How to avoid stalemate on UC tuition
San Francisco Chronicle
The UC regents’ approval of a 5 percent tuition increase for each of the next 5 years breaches a deal and directly challenges Gov. Jerry Brown and the state Legislature to avert it by committing more money to the system.
It has all the makings of a disaster for either the students or educational quality — or both — if neither side backs down.
What would have been a difficult sell in any circumstance was inflamed by the way UC President Janet Napolitano presented it: effectively ambushing the governor and key legislators by rolling it out in public without trying to work out something behind the scenes.

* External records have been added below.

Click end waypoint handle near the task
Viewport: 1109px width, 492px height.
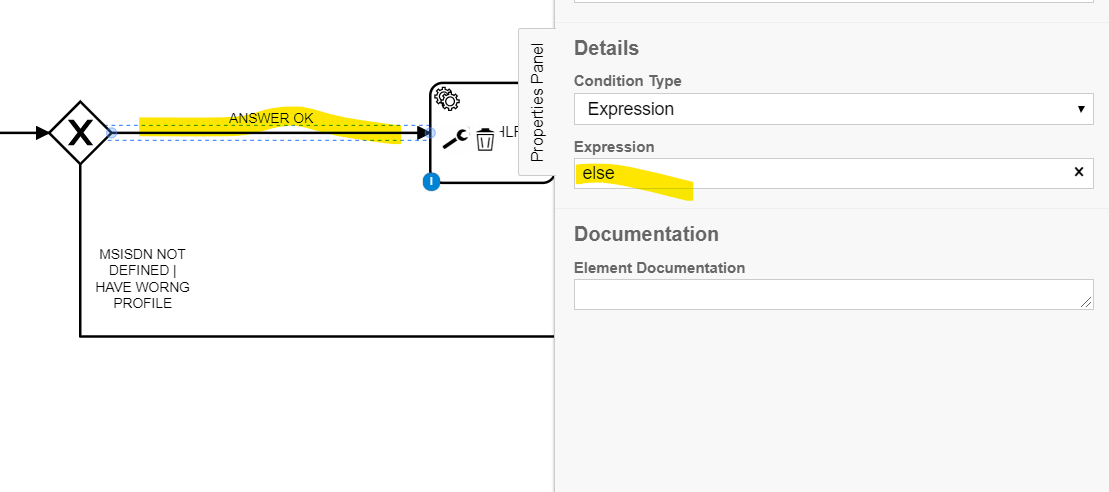pos(430,132)
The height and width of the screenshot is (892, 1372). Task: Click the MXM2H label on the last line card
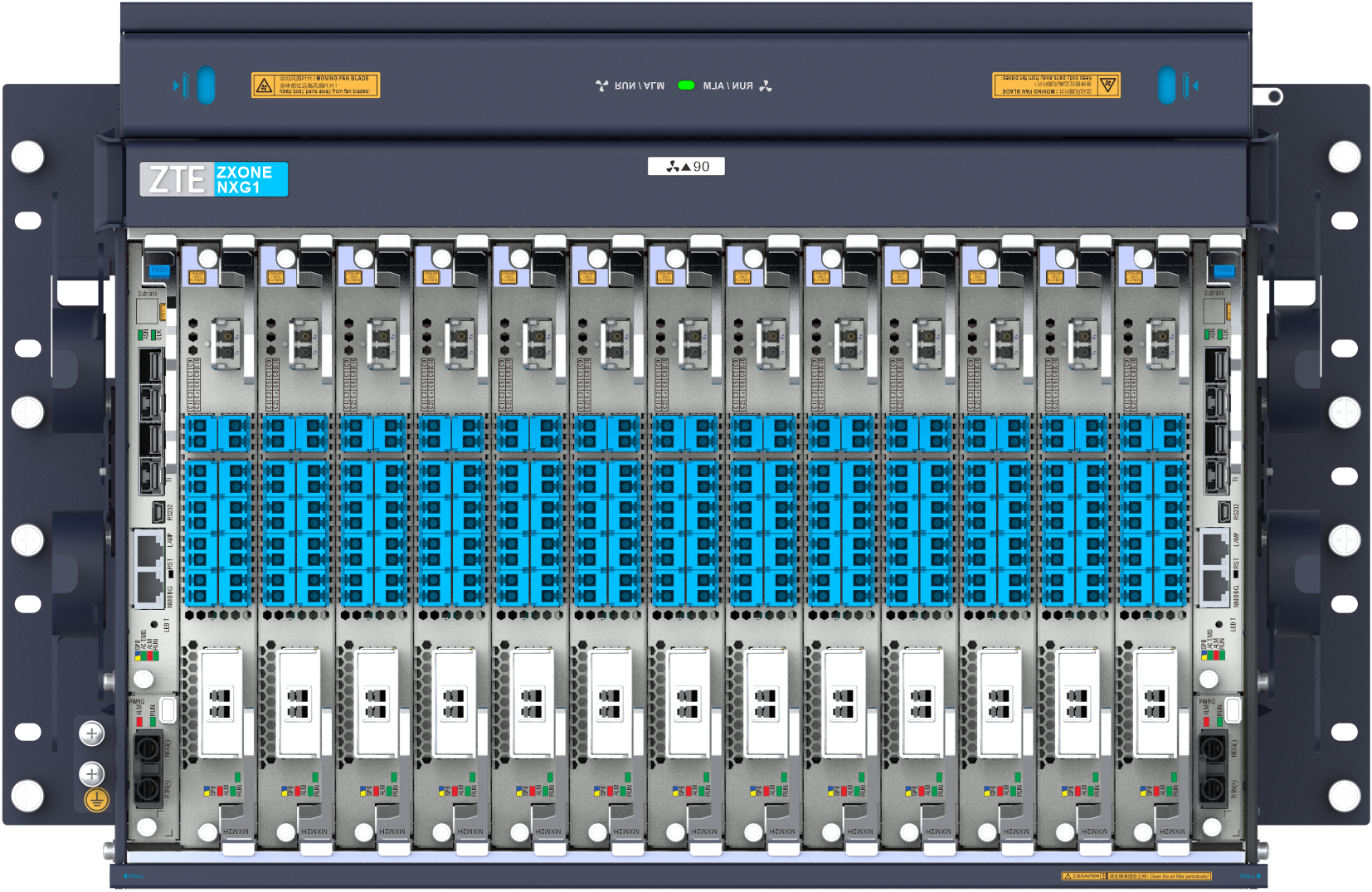(x=1171, y=831)
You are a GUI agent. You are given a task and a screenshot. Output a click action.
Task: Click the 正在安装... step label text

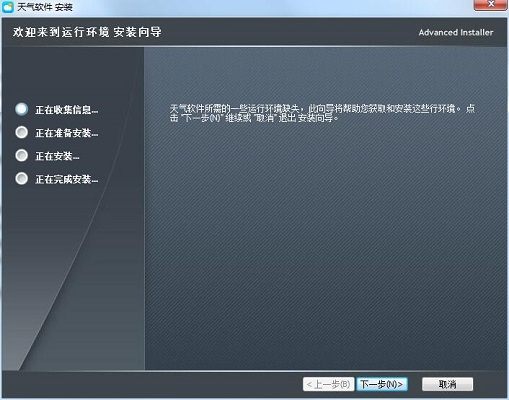[x=57, y=156]
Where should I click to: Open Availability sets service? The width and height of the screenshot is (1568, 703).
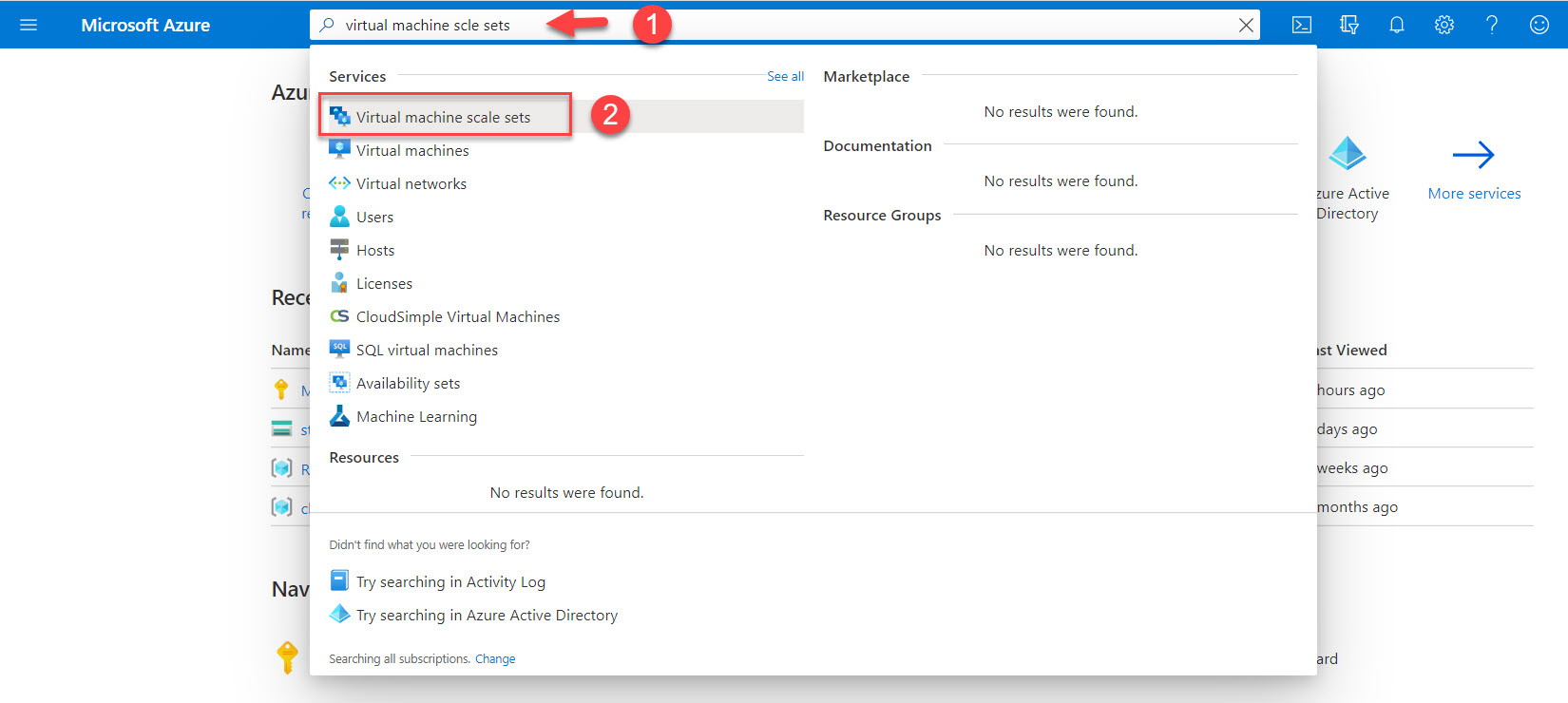(408, 383)
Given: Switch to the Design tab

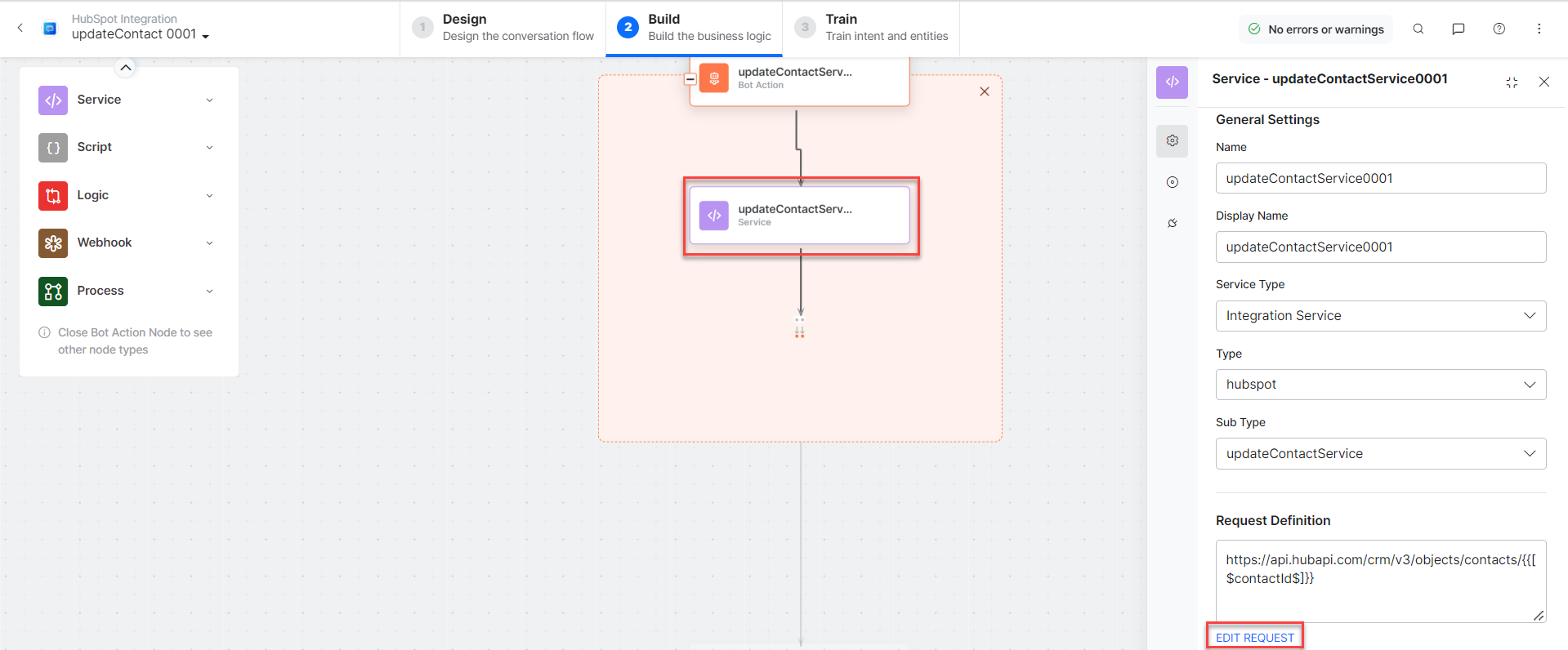Looking at the screenshot, I should (x=503, y=28).
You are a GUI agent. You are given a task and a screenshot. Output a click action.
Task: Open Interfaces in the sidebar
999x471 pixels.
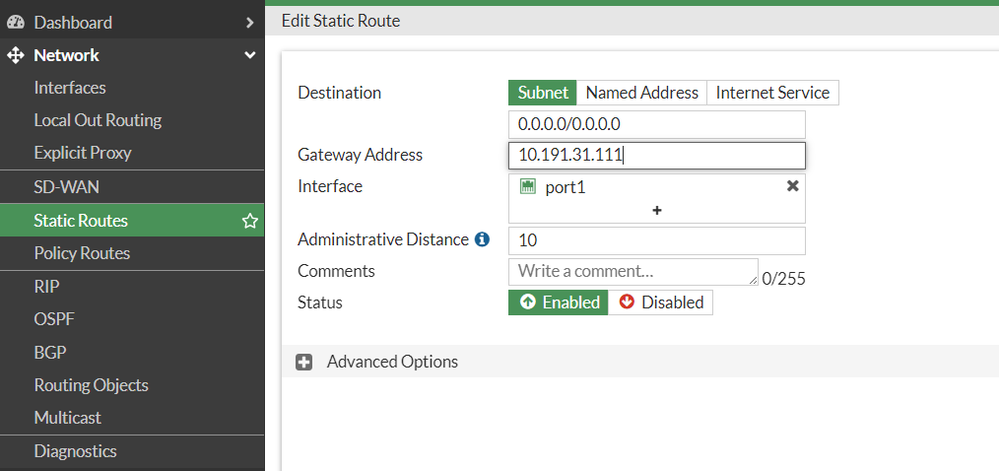(x=70, y=88)
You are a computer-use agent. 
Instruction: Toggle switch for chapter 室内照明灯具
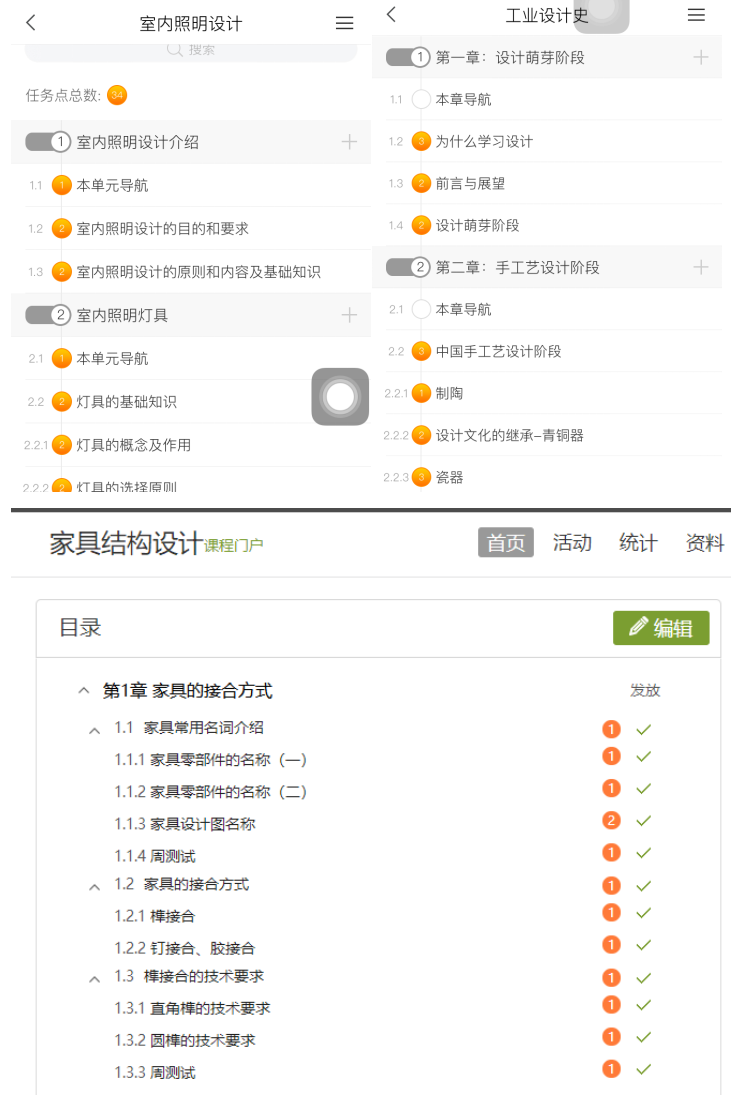[47, 315]
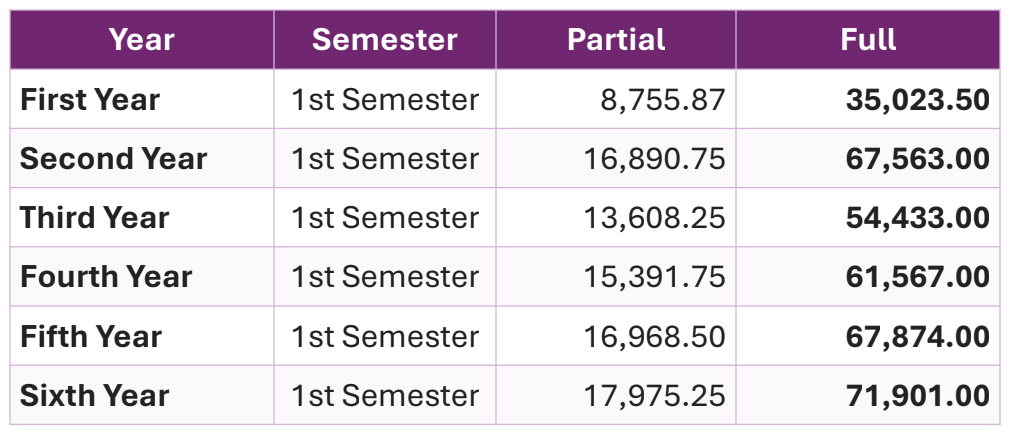The image size is (1010, 434).
Task: Click the Full column header
Action: coord(867,40)
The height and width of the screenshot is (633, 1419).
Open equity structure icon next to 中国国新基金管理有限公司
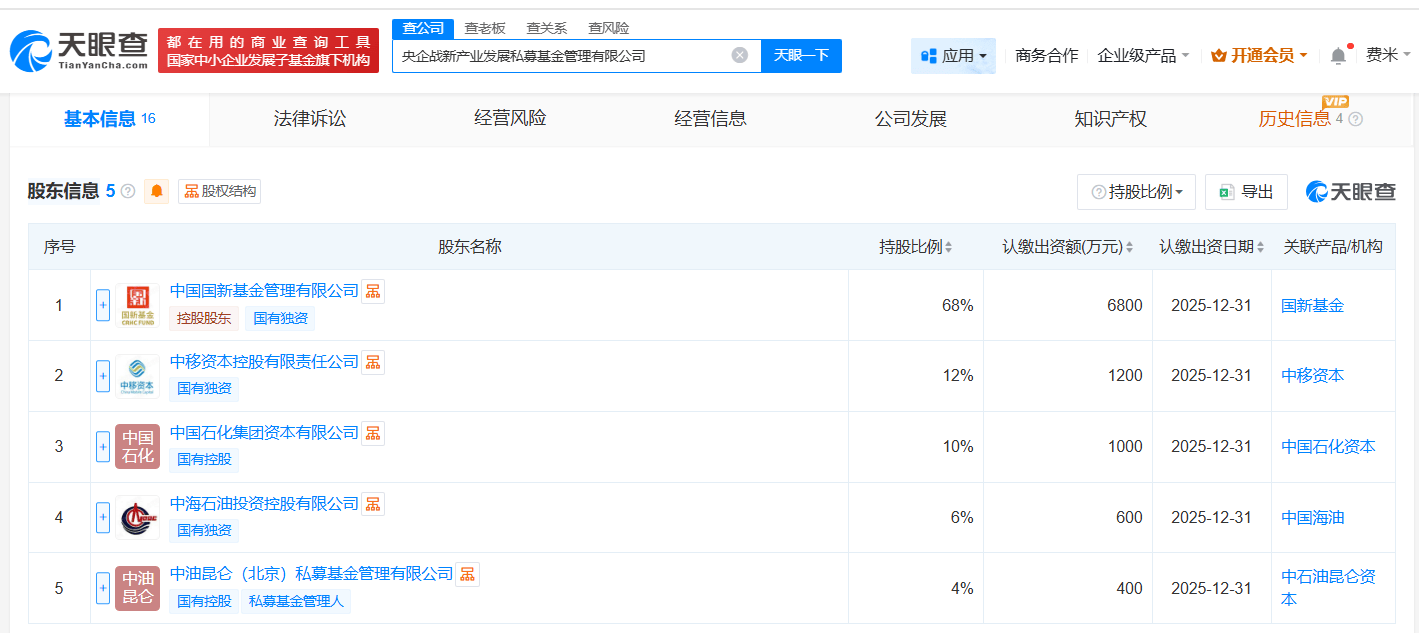click(373, 291)
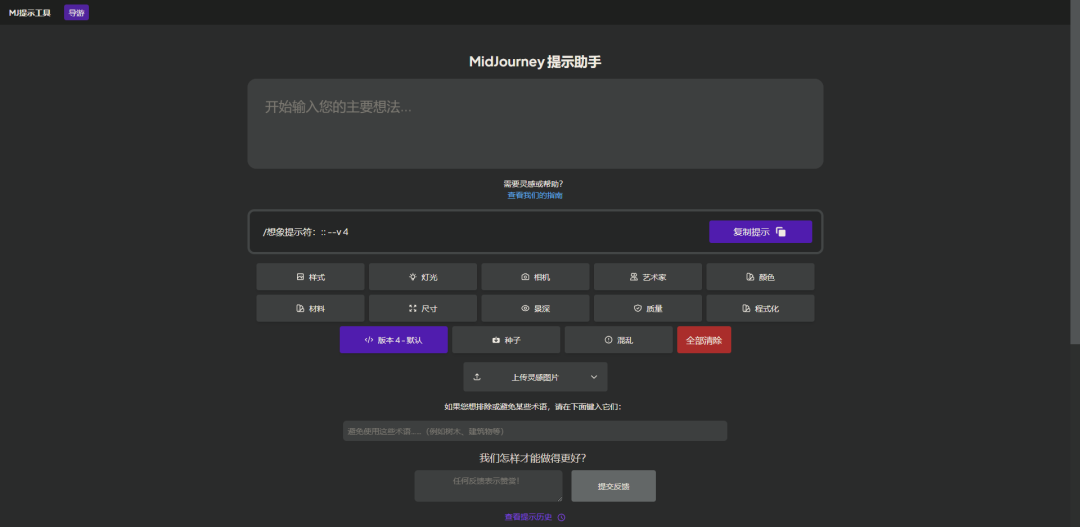Open the 灯光 (Lighting) options

pos(422,277)
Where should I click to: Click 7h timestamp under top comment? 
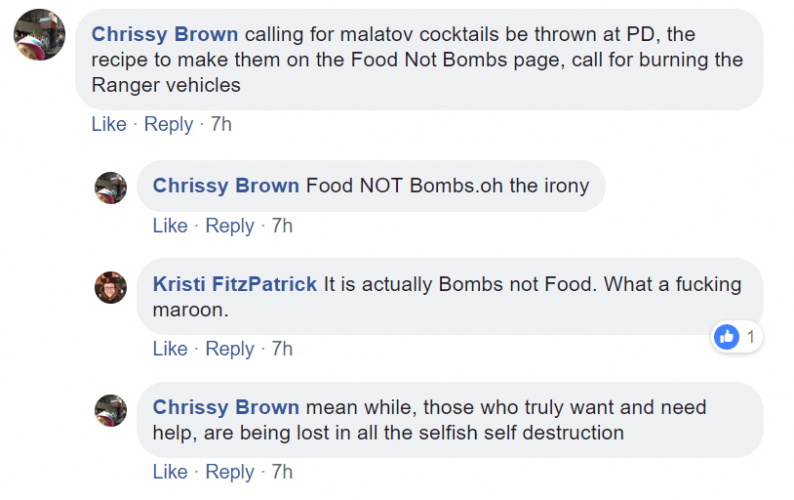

The potential compromise here is readily apparent. If Napolitano can persuasively make the case that UC has done everything within reason to cut expenses and that its quality would suffer if it’s left with the 4 percent increase it has been promised in each of the next two years, then Sacramento should kick in more money to pare back the tuition increase to a more reasonable level.
But the families and taxpayers who are footing the bill deserve to know that UC has made a good-faith effort to produce the reforms that Brown has demanded. Napolitano has not done that.
Our concern is that egos might get in the way and a stalemate would result. The worst possible outcome would be that Brown and legislators withdraw the planned state funding increases and the regents hold firm to the 5 percent annual tuition increase.